Busca da sabedoria de viver a própria morte com dignidade (Léo Pessini)



Nasce uma sabedoria baseada na reflexão, aceitação e assimilação do cuidado da vida humana no sofrimento do adeus final a partir de dois limites opostos: de um lado, a convicção profunda que brota das culturas das religiões de não matar ou abreviar a vida humana sofrida (eutanásia); de outro lado, a visão e o compromisso para não prolongar a dor, o sofrimento, a agonia, ou pura e simplesmente adiar a morte (distanásia, tratamento fútil, obstinação terapêutica). No não-matar e no não-agredir terapeuticamente está o amarás, isto é, o cuidado da dor e do sofrimento humanos, que em última instância aceita a morte e faz desta experiência o último momento de crescimento de vida, como revela todo o trabalho pioneiro da médica psiquiatra norte-americana, Elizabeth Kübler-Ross. É o ideal da ortotanásia.
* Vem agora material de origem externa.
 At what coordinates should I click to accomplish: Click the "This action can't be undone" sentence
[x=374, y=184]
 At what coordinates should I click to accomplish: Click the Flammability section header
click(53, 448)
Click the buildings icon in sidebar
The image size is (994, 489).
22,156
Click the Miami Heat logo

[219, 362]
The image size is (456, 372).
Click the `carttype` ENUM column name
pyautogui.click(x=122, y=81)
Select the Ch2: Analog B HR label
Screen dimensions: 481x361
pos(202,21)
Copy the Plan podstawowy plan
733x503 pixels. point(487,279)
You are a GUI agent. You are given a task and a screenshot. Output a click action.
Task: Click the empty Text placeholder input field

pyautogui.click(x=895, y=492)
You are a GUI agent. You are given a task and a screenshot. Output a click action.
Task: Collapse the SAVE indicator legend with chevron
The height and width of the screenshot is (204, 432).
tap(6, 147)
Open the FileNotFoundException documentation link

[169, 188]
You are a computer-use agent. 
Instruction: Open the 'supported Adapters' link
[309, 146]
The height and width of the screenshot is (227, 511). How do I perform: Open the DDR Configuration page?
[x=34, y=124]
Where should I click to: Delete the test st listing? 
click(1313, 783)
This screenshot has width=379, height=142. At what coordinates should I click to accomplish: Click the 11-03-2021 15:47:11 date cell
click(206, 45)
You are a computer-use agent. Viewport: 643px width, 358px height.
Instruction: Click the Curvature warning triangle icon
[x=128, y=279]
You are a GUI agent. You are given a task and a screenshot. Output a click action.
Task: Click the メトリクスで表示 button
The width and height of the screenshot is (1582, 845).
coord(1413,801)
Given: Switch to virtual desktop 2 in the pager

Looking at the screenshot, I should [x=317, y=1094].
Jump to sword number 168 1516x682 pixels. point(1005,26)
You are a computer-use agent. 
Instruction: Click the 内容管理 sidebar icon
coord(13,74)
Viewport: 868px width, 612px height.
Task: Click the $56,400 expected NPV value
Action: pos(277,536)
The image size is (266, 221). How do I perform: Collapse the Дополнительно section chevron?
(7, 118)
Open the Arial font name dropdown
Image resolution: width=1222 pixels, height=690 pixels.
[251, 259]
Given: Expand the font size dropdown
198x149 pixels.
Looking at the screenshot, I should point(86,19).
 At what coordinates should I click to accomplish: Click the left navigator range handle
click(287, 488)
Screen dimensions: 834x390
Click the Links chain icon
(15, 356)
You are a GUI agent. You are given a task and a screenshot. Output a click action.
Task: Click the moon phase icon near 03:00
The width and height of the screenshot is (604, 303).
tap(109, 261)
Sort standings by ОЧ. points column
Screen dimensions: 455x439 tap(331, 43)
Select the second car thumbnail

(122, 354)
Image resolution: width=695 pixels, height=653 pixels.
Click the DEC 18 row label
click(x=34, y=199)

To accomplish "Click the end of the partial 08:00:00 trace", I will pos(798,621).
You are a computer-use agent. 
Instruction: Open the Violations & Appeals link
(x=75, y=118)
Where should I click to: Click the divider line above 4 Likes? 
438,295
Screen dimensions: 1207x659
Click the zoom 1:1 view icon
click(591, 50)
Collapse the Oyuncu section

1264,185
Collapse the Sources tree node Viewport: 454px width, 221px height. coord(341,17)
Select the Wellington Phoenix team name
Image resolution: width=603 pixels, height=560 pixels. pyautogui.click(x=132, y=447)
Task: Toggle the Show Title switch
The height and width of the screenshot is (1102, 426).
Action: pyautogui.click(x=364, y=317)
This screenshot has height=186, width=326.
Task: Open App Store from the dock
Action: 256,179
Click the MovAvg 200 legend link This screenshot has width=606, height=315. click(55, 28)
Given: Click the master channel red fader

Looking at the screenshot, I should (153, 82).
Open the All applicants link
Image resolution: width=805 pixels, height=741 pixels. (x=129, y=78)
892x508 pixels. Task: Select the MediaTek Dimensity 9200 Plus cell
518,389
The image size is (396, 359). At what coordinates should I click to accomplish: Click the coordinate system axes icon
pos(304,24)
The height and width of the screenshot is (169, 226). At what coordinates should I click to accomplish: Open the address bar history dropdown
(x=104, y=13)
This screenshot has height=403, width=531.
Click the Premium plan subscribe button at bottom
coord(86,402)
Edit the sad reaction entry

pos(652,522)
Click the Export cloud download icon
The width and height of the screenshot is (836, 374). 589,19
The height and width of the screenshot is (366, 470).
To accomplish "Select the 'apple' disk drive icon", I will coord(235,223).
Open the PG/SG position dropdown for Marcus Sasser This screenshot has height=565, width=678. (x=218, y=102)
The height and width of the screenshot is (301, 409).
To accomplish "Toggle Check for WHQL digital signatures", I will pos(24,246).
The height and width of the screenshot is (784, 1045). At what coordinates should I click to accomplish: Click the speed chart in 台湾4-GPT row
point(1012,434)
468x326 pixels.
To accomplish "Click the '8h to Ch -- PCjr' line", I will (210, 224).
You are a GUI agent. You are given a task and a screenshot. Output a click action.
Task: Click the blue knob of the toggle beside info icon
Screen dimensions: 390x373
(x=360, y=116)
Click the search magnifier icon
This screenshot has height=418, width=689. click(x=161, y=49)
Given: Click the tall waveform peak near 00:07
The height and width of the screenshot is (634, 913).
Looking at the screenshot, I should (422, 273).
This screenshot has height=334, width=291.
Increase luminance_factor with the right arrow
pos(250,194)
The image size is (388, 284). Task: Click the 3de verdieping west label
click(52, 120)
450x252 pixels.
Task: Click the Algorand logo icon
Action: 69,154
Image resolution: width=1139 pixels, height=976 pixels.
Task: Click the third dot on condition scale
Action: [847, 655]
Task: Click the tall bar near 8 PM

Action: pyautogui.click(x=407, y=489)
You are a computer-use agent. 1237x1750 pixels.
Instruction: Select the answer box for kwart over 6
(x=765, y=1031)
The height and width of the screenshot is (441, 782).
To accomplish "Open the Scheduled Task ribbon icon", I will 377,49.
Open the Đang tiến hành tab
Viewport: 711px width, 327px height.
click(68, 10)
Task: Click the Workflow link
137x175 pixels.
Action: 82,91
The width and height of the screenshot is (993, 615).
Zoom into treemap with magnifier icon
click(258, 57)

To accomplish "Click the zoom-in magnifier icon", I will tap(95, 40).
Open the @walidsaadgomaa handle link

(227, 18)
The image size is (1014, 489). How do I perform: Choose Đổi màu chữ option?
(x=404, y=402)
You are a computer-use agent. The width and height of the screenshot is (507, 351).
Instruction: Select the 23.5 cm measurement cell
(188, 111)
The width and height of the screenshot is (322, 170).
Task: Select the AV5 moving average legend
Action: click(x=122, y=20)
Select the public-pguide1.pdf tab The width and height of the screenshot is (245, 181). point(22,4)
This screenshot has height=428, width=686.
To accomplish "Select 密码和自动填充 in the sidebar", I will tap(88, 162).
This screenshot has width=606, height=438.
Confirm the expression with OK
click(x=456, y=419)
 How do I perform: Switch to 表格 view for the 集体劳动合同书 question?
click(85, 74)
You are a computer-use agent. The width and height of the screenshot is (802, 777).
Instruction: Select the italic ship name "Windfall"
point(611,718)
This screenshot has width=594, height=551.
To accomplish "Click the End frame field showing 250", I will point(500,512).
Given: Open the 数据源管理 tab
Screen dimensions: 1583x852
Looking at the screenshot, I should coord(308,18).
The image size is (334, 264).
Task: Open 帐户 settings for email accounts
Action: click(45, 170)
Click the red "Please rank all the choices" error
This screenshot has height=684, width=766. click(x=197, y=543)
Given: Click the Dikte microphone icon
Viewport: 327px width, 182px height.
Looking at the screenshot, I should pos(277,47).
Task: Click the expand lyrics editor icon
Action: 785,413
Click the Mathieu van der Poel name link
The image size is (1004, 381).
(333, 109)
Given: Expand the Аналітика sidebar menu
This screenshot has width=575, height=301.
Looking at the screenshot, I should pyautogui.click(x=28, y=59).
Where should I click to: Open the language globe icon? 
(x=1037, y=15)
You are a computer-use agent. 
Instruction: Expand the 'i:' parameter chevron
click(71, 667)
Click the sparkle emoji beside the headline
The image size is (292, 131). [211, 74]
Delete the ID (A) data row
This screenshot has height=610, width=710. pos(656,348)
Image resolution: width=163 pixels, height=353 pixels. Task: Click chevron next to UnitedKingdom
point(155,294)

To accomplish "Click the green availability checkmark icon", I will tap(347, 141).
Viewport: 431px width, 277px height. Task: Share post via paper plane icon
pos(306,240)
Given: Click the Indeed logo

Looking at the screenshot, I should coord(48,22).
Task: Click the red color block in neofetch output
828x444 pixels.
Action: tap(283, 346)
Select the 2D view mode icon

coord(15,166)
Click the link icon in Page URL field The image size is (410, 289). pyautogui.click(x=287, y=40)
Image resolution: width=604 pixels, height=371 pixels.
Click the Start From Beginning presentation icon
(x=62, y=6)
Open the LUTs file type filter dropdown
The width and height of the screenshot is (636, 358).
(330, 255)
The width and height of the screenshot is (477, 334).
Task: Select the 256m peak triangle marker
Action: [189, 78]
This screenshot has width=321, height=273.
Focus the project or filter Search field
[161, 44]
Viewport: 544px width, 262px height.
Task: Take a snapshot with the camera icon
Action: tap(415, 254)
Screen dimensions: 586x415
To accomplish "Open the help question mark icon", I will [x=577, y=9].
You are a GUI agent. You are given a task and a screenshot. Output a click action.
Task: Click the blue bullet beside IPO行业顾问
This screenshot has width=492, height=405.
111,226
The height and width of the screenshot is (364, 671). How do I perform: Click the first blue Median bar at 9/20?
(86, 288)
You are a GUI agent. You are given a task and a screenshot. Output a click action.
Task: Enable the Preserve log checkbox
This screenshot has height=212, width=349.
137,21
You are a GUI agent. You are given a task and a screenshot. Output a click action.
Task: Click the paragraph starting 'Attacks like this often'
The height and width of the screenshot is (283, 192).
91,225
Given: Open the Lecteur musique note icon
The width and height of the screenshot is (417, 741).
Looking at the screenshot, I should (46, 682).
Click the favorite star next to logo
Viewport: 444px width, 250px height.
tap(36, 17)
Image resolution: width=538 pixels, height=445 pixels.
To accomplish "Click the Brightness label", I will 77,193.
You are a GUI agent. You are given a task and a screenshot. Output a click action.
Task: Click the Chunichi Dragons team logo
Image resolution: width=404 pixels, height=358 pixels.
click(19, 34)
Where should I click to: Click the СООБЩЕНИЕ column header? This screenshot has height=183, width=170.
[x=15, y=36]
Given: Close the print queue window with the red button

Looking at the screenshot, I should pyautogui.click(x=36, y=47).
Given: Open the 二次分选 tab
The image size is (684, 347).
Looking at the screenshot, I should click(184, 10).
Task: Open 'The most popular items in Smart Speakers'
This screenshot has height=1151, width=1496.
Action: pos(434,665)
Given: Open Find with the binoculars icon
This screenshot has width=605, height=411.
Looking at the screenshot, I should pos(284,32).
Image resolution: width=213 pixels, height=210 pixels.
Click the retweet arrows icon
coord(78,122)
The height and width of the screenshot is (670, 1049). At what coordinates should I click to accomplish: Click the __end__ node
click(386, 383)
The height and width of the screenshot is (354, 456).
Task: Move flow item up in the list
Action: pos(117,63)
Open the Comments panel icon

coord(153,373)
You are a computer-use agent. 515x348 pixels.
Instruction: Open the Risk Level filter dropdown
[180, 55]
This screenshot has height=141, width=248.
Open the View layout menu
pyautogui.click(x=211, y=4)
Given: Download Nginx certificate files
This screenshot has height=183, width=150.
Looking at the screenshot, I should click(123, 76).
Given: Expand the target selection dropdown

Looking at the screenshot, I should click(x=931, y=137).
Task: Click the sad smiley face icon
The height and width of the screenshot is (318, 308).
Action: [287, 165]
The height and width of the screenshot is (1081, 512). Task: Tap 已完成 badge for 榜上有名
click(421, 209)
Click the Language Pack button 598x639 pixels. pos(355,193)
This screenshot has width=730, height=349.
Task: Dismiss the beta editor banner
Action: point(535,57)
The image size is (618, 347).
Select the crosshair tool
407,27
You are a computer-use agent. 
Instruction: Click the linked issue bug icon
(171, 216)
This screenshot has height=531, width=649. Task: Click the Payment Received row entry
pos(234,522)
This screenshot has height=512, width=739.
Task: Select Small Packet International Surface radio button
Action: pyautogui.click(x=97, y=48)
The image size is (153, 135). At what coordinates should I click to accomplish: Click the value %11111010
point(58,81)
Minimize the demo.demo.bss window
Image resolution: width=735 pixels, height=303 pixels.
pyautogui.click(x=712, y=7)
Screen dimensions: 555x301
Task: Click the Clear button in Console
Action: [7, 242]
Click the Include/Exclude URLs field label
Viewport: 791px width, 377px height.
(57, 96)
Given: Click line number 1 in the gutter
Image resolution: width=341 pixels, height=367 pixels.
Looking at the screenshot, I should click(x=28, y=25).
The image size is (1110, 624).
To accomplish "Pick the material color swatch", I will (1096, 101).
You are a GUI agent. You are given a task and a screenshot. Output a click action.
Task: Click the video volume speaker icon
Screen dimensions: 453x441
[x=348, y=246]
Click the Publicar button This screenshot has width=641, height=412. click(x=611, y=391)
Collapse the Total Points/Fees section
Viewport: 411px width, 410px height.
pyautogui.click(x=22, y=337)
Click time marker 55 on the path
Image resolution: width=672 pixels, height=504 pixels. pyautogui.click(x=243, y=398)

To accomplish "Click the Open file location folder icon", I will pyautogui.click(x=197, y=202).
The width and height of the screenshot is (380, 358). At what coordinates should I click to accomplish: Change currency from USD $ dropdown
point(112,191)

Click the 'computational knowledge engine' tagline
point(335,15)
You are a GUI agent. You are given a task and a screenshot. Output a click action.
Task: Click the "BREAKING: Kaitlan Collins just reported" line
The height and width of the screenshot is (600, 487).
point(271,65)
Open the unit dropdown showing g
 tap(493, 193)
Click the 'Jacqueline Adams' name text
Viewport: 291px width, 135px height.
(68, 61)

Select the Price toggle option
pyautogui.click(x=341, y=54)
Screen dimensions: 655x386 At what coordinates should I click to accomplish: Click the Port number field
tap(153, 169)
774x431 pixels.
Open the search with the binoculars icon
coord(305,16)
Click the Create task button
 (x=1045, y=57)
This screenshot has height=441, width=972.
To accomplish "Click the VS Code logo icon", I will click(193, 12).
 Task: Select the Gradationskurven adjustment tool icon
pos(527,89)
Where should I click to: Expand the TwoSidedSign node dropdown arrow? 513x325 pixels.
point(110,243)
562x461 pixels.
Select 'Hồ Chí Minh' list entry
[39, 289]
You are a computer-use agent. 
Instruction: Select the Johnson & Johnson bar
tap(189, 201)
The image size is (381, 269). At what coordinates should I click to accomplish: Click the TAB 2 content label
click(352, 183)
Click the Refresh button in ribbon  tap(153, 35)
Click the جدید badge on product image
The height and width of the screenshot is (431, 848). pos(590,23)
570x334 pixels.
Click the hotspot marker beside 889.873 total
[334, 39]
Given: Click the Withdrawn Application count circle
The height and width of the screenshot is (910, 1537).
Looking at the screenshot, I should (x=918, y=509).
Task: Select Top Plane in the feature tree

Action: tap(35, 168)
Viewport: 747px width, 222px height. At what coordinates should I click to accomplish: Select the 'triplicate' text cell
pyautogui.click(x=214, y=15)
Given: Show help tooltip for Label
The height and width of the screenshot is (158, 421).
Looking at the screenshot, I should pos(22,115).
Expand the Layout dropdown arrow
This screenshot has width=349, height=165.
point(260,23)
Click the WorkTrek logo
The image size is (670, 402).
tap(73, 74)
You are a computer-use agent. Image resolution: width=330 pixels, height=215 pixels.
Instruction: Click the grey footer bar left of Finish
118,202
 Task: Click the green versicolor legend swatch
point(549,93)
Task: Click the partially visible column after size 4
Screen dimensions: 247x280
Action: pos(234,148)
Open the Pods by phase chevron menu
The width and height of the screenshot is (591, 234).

Temos um grande desafio pela frente: precisamos aprender e vivenciar a dimensão do amor/cuidado para com o paciente em estado crítico, terminal, em estado vegetativo persistente ou do neonato concebido com sérias deficiências congênitas, sem exigir retorno, num contexto social em que tudo é medido pelo mérito, com a naturalidade e a gratuitidade com que se ama um bebê! Como fomos ajudados a nascer também precisamos ser ajudados a morrer. A solidariedade eficaz alia competência científica e humana a serviço da pessoa fragilizada. Isto é a garantia de dignidade no adeus à vida. Concluímos com um famoso adágio francês do século XV (atribuído por alguns ao médico Oliver Wendell Holmes) que, ao falar da missão da medicina, sintetiza de uma forma paradigmática com muita felicidade o ideal entrevisto ao longo deste trabalho em torno da distanásia. O objetivo último da medicina é "curar às vezes, aliviar frequentemente, confortar sempre". A implementação dessa visão na prática de cuidados na área da saúde vai garantir-nos a certeza de que poderemos, quando chegar o momento de dar adeus a este mundo, viver com dignidade a própria morte.
(PESSINI, L. Distanásia. São Paulo: São Camilo - Loyola, 2001, p.339)

2 comentários:

Ayala Gurgel disse...

O pe Léo Pessini, como sempre, dotado de um pensamento equilibrado e profundo consegue sintetizar os medos, desafios e esperanças de todos aqueles que militam por uma dignidade na hora da morte, longe de práticas manipuladoras e comerciais. O livro Distanásia, como os outros dois que completam a tríade, Eutanásia e Cuidados Paliativos deveriam ser leitura obrigatória nos cursos de saúde.

Erasmo Ruiz disse...

Cooncordo com Ayala! Aquilo que um currículo no conjunto de suas disciplinas consagra como "leitura obrigatória" é trido,pelo menos formalmente, como o conteúdo fundamental para o aprendizado tido como básico. Assim, os físicos devem ser obrigados na sua f9iirmação a lerem sobre a teoria da relatividade de Einstein da mesma forma que os biólogos devem ler sobre Darwin e sua teoria da evolução das espécies. Da mesma forma que profissionais da saúde devem ler sobre o funcionamento do organismo e sobre as maneiras de se buscar o restabelecimento das homeostases, devemos ser preparados existencial e tecnicamente para nos comportarmos de maneira mais adequada quando o restabelecimento se torna impossível de ser realizado. Na verdade, esse é um dos elementos que tornam a morte uma experiência ancha de indignidade. Queremos nega-la até o fim, mesmo que isso signifique colcoar os indivíduos em sofrimento insuportável. Saber sobre as formas paliativas de cuidar é tão importante quanto entender sobre anatomia, fisiologia e dos sistemas do corpo.